--- Instructions to follow ---
Scan the lines below; pull out those with "computer".

[Records excerpted from a collection]
******************************
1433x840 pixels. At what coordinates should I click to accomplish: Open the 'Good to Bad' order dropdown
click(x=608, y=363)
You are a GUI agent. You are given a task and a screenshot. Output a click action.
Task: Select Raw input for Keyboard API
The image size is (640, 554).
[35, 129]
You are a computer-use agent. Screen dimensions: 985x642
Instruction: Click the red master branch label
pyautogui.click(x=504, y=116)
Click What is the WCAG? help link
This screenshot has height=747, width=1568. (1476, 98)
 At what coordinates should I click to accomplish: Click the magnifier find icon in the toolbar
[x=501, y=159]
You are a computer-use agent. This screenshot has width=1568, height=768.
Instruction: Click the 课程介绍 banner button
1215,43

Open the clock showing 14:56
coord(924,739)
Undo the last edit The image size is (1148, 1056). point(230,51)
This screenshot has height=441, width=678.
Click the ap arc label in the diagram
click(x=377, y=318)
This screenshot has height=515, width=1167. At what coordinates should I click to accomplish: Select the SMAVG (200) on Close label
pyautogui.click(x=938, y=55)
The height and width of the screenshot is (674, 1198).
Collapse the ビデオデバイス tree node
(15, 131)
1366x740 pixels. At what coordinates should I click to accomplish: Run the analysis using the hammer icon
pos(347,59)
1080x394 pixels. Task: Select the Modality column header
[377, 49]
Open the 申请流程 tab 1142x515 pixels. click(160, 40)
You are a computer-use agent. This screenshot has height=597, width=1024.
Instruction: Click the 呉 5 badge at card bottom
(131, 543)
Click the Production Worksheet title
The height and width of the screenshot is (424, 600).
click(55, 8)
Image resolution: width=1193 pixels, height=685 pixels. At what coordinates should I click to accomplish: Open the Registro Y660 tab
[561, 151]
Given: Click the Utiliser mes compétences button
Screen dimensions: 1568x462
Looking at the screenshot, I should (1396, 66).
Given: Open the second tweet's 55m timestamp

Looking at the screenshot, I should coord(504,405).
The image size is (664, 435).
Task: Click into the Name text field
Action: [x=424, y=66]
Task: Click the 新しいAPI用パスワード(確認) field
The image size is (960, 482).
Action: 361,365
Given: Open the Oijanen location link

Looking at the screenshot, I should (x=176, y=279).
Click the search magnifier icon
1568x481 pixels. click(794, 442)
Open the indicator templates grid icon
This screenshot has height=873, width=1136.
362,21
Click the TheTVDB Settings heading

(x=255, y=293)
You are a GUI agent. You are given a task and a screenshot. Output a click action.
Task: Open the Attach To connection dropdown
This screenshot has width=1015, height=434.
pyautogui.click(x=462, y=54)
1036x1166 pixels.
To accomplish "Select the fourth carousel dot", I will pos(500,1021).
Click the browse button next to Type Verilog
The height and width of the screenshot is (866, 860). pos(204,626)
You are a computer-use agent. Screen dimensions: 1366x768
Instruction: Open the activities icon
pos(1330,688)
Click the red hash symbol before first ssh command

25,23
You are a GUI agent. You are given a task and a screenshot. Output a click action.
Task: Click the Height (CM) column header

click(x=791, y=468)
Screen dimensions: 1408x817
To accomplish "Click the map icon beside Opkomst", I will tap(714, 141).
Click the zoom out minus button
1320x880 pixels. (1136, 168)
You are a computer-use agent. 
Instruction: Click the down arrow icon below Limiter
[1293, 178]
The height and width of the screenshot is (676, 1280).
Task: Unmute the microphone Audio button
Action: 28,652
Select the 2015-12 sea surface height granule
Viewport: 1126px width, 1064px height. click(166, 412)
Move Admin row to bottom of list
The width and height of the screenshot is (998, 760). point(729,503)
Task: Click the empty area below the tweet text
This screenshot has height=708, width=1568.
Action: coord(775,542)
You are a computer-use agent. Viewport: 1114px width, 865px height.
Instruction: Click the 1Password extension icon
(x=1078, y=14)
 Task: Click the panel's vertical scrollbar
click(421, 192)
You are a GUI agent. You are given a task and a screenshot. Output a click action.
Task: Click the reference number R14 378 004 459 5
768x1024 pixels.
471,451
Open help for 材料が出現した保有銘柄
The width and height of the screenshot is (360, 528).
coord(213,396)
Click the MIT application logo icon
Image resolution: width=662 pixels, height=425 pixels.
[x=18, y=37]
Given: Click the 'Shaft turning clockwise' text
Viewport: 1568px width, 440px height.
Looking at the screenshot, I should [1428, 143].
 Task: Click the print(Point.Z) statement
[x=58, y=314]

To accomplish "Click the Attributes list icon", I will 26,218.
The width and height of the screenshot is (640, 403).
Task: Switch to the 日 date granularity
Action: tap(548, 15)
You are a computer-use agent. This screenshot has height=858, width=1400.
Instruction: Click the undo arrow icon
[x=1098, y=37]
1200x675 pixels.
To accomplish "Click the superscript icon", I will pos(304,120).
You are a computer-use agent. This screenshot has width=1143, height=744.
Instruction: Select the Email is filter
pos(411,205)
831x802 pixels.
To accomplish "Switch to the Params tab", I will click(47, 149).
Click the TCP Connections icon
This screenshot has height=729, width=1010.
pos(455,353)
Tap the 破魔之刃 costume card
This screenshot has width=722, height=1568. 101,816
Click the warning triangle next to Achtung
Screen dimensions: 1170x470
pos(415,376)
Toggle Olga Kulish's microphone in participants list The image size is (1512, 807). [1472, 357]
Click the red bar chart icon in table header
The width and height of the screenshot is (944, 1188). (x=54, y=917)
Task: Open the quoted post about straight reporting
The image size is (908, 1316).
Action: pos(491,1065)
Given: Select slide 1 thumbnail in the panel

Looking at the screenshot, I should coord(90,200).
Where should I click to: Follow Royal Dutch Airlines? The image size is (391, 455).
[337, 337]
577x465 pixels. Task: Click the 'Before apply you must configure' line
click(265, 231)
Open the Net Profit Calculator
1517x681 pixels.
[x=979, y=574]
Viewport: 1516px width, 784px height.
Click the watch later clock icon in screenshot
******************************
--- Task result ---
You are a computer-use agent. Screen dimensions: 985x642
You are a computer-use agent. This screenshot has width=1568, height=768.
You are a computer-use agent. This screenshot has height=597, width=1024.
You are a computer-use agent. Screen dimensions: 1366x768
You are a computer-use agent. 
You are a computer-use agent. Viewport: 1114px width, 865px height.
You are a computer-use agent. This screenshot has height=858, width=1400.
You are a computer-use agent. This screenshot has width=1143, height=744.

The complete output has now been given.